Political Strategy for a Permanent Democratic Majority

Tomasky: Obama’s Selma Speech Defines Real Patriotism, Challenges Nation


At The Daily Beast Michael Tomasky describes President Obama’s speech at the 50th anniversary commemoration of the Selma to Montgomery March for Voting Rights: “It was the strongest statement about the liberal definition of patriotism I’ve ever heard a president deliver. It was also confrontational and challenging–an unapologetic manifesto for the values of blue America.” (text of speech here). Tomasky adds,

That’s something we don’t hear a lot about, the values of blue America. No, it isn’t because we don’t have them. It’s that we don’t parade them in the public square quite as much as conservatives do, while conservatives aren’t exactly shy about caricaturing in public their version of liberal values (we love sodomy and baby-killing and so on).
But there are liberal values. Some, we all know about–tolerance, diversity, etc. But another central one has to do with the way in which liberals love our country, and it goes like this: Yes, of course this is a great country. But it is change that has made it so. It’s a country that was founded on the highest ideals of the day, many of which are eternal, but it was also a country where ownership of human beings of a certain race was legal. So no, it wasn’t so great. It had to be made great. And by the way it’s not really as great as it should be yet. That’s a process that, the human condition being what it is, will never have an end.

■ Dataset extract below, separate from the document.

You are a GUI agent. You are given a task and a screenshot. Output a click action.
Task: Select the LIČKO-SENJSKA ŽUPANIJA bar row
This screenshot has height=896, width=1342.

Calling the president’s speech “a stirring defense of one vision of the country that was also an implicit and sometimes explicit critique of the other vision,” Tomasky elaborates: “In paragraph after paragraph, the speech essentially says: These are the truest Americans–the protesters, the outsiders, and the agitators who read the words of the founding texts and forced the system to live up to them.” Tomasky quotes from the speech:

What greater expression of faith in the American experiment than this; what greater form of patriotism is there; than the belief that America is not yet finished, that we are strong enough to be self-critical, that each successive generation can look upon our imperfections and decide that it is in our power to remake this nation to more closely align with our highest ideals?…That’s America!”

Tomasky notes that even Presidents Reagan and Bush signed legislation extending the Voting Rights Act, while today’s Republicans dodge the issue at best, with few exceptions. Further, says Tomasky, “The Republican Party has never in its history been as flagrantly open about specifically seeing to it that as few black people vote as possible as it has been in these last few years (and yes, yes, the Democratic Party was once worse, but that was a very different Democratic Party).”
Tomasky explains in his conclusion, “Conservatives don’t think that change is what makes this country great” and are “terrified of the greater changes (demographic, etc.) that everyone knows are coming.” For now, however, Americans can be grateful that we have a president with the vision and eloquence needed to affirm the best of our country’s values, as we remember and honor the courageous heroes of Selma and their passion for real democracy.